Arıcılık, çevrenin, tarım ve orman ürünlerinin korunmasına, gelişmesine katkı sağlayan önemli bir faaliyet olduğunu fakat en az desteğin de arıcıların gördüğünü söyleyen Canbay; “Tarımsal destekler içerisinde en az destek arıcılığa veriliyor. Bu sektörün en önemli girdisi akaryakıt. Üretici isteği rekolteye uluşmak için en az 5 yer değişmek zorunda. Mazot gideri çok fazla oluyor. Tarımsal desteklerin birçoğunda mazot desteği verilirken üretim için en az 5 yer değişmesi gereken sektöre neden verilmiyor. Arıcıların en büyük beklentisi mazot desteği. Bizim sektörü sadece arıcılık olarak değil Tarım Lokomotifi olarak görmek lazım.“ diye konuştu.

Yapılacak olan desteklerin, sektörlerin girdisine endeksli yapılması gerektiğini belirten Canbay, “Sadece arıcılık için söylemiyorum, tarımsal faaliyetlerde destek alan bütün sektörler için söylüyorum. Parite sadece mazota endeksli yapılmalı. Destekler mazota veya o sektörün en önemli girdisi ne ise ona endeks tutulursa üreticiyi mutlu eder. Çünkü üretici devleti yanında hissetmek ister.” dedi.
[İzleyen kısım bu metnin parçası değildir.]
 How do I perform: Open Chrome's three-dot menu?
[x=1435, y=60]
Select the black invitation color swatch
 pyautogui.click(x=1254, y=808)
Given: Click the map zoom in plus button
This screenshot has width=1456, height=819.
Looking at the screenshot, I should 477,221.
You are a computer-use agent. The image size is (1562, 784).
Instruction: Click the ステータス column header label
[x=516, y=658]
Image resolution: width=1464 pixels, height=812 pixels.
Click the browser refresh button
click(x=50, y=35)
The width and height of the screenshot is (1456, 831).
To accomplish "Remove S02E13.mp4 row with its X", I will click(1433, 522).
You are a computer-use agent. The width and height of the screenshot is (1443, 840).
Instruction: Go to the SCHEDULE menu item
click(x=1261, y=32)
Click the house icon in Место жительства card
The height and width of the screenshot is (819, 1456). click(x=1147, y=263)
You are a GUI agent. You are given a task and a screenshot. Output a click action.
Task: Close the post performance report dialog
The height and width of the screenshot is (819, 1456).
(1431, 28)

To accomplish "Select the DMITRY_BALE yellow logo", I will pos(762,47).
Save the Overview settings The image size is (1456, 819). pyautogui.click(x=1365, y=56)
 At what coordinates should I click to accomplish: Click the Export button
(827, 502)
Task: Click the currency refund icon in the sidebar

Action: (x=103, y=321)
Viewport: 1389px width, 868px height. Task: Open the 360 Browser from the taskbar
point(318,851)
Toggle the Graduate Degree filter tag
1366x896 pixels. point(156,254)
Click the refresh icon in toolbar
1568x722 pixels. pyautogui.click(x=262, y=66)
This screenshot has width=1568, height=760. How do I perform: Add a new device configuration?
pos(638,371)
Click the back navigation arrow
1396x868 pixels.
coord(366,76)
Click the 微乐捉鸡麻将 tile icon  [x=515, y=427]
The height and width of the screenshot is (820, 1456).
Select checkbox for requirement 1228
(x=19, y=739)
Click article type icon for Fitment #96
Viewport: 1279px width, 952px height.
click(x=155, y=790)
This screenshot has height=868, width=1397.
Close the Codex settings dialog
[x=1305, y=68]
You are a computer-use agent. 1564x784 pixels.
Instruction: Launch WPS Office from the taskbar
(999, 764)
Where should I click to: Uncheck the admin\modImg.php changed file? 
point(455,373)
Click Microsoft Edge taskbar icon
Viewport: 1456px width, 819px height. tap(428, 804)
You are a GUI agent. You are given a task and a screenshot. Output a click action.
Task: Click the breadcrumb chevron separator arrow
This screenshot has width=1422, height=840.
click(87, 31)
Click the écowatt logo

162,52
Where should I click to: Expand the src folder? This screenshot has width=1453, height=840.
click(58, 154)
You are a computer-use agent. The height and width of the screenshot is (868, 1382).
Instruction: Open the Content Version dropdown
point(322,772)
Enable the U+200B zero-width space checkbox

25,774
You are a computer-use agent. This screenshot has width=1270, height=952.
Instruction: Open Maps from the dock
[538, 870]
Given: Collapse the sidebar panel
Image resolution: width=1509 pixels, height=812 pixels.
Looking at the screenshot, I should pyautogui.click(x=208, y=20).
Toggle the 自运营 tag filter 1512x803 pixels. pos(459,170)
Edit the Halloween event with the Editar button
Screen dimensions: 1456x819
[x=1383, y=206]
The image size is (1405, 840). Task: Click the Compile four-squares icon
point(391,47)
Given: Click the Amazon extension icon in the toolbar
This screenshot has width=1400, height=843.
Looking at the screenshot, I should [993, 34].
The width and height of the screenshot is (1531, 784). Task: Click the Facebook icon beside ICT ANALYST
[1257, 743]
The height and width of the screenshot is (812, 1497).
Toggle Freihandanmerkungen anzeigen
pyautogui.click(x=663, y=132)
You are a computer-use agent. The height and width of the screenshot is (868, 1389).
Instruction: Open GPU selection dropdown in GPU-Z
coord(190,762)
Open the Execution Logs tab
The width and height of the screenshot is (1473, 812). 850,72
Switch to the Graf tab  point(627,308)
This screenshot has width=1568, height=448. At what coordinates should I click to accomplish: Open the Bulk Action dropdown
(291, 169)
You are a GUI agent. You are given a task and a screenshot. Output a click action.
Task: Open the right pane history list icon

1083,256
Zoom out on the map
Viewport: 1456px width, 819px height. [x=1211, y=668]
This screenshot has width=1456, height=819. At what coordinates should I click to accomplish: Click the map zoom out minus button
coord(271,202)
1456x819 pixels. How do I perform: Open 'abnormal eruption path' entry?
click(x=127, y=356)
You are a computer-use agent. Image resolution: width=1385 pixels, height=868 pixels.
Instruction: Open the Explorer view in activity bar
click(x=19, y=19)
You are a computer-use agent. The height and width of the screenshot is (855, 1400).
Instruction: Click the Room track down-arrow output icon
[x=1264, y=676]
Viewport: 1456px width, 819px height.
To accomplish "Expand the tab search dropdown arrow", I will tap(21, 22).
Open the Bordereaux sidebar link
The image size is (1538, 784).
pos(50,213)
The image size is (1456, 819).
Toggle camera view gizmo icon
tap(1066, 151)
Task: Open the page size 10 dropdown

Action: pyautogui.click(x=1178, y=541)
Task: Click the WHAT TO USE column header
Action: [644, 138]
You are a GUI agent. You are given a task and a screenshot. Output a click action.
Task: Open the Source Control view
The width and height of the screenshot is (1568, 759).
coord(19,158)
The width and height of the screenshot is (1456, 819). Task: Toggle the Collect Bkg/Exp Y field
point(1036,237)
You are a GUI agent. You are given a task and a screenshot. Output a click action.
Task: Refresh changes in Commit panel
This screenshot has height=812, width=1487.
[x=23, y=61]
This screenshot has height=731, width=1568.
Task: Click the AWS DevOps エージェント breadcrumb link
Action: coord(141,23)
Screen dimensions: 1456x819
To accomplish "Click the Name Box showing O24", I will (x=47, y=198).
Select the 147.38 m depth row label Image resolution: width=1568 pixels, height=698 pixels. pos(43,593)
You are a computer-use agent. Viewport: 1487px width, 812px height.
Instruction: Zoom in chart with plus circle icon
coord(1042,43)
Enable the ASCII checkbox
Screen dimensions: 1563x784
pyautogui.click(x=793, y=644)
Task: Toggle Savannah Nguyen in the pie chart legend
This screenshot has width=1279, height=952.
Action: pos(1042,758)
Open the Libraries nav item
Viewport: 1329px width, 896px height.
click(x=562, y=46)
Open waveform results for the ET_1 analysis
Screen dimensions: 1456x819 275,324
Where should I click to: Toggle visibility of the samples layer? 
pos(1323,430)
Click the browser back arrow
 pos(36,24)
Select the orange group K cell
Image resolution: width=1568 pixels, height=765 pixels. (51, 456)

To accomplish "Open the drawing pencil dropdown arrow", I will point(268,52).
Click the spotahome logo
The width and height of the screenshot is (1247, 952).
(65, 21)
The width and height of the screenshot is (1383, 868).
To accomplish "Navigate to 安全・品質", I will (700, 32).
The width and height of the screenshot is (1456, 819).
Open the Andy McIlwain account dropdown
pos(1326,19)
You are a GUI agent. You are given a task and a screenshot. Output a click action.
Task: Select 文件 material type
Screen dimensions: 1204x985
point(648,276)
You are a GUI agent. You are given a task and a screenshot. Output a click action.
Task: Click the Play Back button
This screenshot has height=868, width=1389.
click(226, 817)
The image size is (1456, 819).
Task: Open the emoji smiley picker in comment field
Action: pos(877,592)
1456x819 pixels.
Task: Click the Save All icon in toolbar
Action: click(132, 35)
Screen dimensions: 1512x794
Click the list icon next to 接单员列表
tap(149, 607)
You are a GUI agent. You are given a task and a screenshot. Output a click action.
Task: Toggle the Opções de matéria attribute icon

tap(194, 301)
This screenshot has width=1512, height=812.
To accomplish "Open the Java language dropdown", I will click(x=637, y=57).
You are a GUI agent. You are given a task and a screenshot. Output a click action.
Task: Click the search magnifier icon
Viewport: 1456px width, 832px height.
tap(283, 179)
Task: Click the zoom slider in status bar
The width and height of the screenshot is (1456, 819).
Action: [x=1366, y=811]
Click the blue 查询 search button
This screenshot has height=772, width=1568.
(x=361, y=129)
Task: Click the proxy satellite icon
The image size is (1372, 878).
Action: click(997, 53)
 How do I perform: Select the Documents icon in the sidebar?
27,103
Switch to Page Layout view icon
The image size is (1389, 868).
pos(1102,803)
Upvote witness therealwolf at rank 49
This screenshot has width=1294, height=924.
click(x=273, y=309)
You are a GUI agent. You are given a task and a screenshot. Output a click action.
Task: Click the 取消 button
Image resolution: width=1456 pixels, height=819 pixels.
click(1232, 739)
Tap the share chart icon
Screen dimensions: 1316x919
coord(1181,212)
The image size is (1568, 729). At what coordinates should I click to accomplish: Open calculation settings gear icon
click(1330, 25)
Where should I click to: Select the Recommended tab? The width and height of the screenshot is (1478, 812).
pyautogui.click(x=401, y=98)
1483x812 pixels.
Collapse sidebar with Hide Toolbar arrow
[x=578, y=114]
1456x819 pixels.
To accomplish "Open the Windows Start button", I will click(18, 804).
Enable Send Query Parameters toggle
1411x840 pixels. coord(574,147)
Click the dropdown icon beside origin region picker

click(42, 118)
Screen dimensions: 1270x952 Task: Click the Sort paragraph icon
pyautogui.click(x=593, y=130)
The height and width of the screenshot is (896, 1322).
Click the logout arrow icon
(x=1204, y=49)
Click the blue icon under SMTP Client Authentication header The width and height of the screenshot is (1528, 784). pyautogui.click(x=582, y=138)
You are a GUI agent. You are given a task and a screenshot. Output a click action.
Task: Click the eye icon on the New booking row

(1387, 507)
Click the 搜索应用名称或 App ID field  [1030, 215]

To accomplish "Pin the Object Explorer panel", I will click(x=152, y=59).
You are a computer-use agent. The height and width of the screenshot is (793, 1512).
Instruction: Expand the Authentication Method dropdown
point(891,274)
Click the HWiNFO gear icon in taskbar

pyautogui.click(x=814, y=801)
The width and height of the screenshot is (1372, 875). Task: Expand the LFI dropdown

Son olarak yapılan faaliyetlerde üniversiteden hiç destek göremediklerini belirten Canbay; “Arıcılar birliği olarak çalışmalarımızda üniversiteyle iş birliği çok önemli. Ama maalesef biz üniversiteden destek alamıyoruz. Bu sadece arıcılar sektörü için değil. Tarımsal faaliyette ki diğer sektörlere de baktığımız zaman üniversiteyle iş birliği, ortak çalışma göremiyoruz. Üniversitenin aslında bizlerle temasta olmasını beklerdik. Üniversiteden böyle girişim göremiyoruz. Bölgemizde ikinci üniversite dillendiriliyor. İnşallah açılacak olan üniversitenin misyonu tarım olur. Tarımsal faaliyet üreten üreticilerle birlikte iş birliği içerisinde olur. Çünkü Tarımsal faaliyet üreten üreticiler bu ülkeyi besliyorlar. Onlar olmazsa sofrada önümüze gelen her şey ithal olur.” ifadelerini kullandı.